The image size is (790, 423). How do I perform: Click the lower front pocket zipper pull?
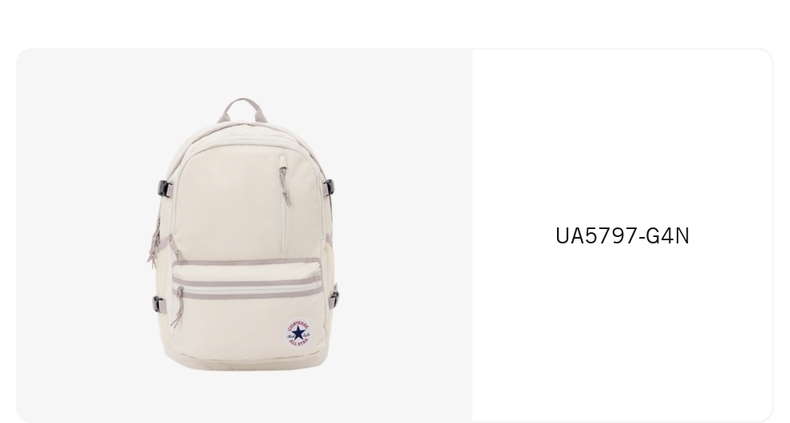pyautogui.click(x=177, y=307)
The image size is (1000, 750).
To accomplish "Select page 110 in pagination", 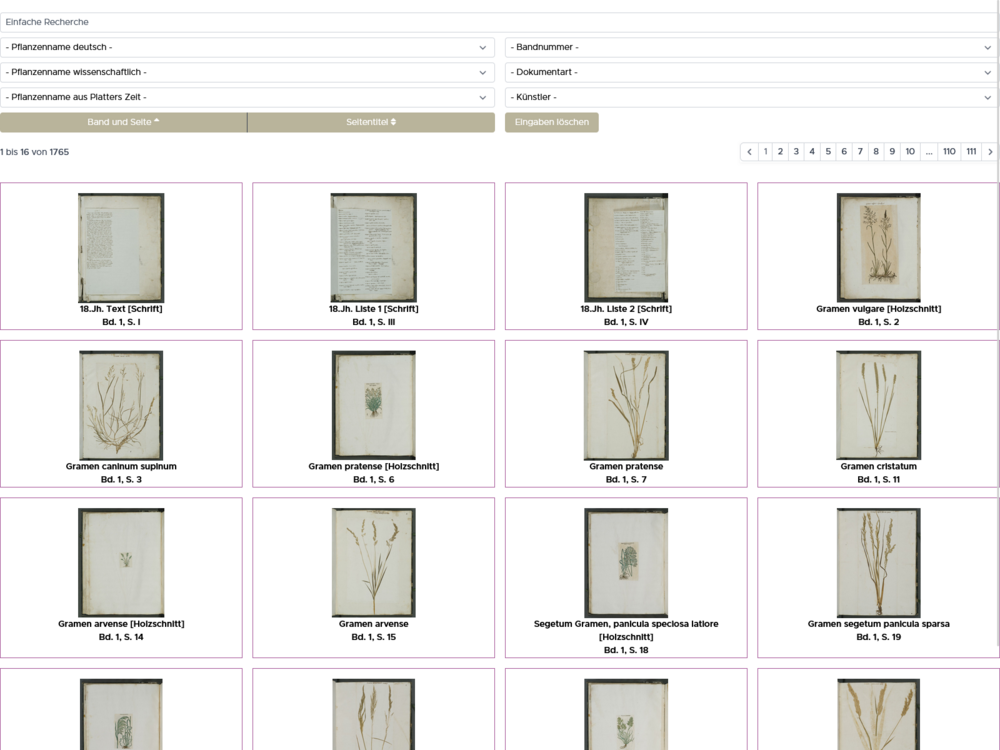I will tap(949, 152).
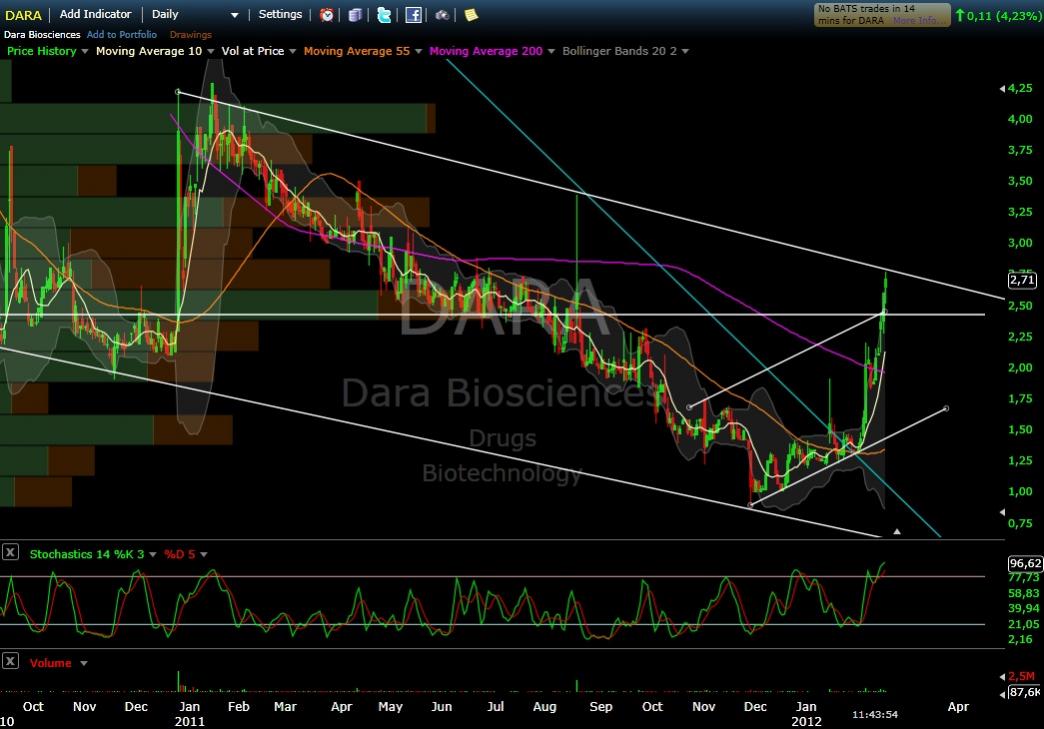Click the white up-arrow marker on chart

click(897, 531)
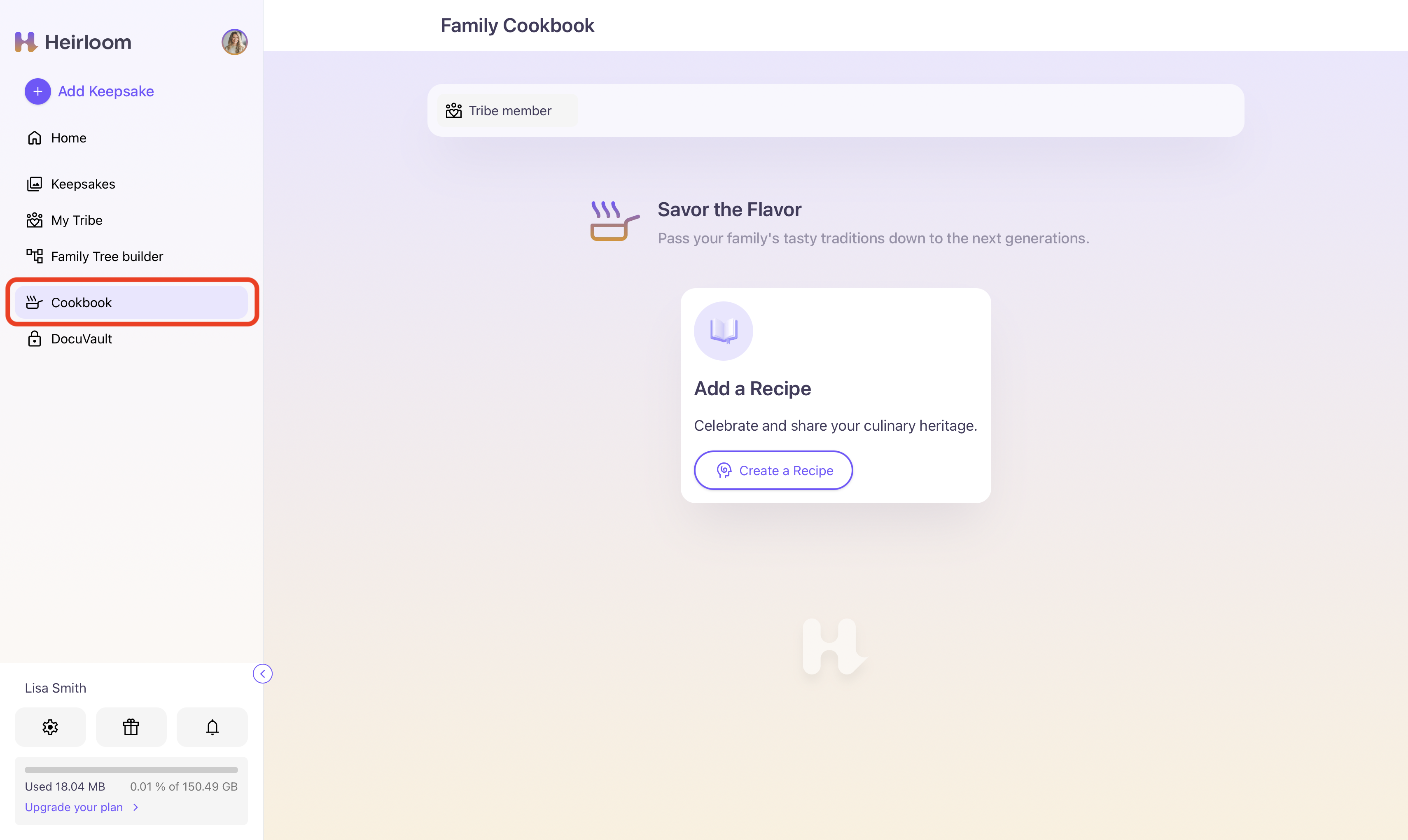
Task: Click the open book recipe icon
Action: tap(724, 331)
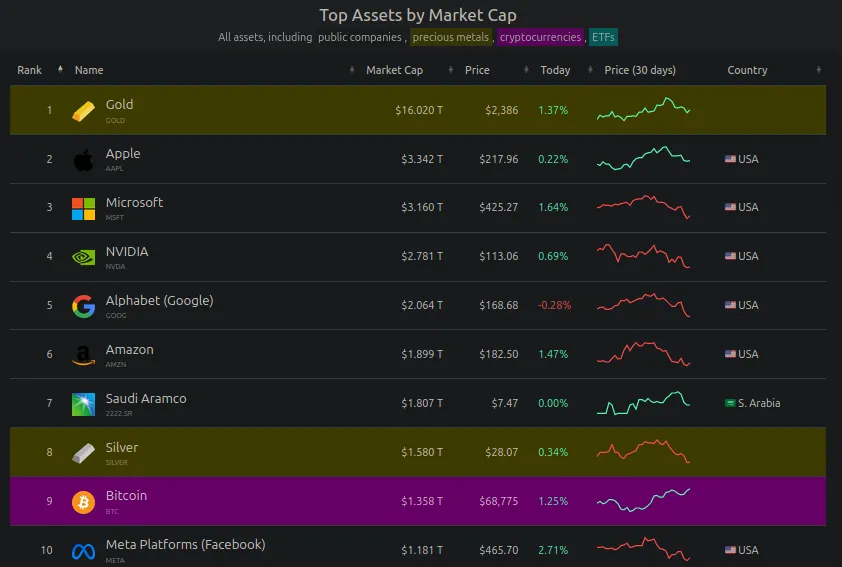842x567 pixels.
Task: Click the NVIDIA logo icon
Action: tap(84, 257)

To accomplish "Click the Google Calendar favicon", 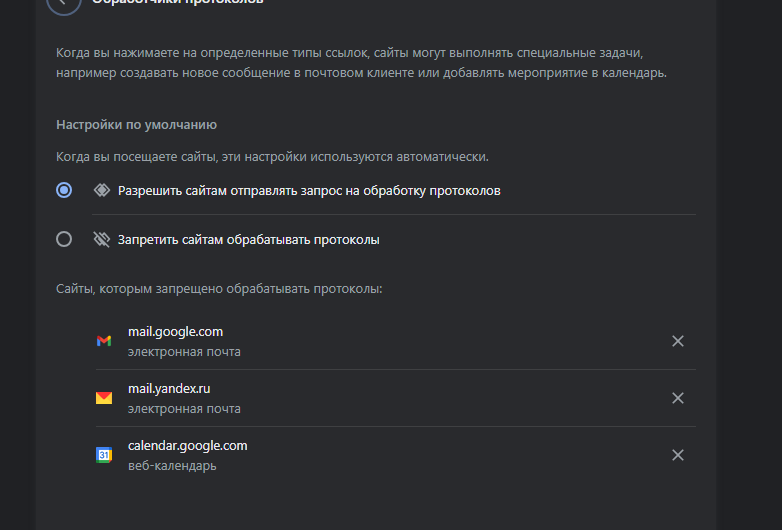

··········

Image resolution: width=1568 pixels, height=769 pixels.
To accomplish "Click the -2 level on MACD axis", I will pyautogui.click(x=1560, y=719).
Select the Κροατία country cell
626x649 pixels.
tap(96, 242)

··········

#### How to complete this task
Although the records above contain pictures, the copy must not; set down exactly the lines from the one with "The image size is (790, 423)." up to and including the one with "The image size is (1000, 750).".

#### Written response
The image size is (790, 423). How do I perform: Click the lower front pocket zipper pull?
pyautogui.click(x=177, y=307)
The image size is (1000, 750).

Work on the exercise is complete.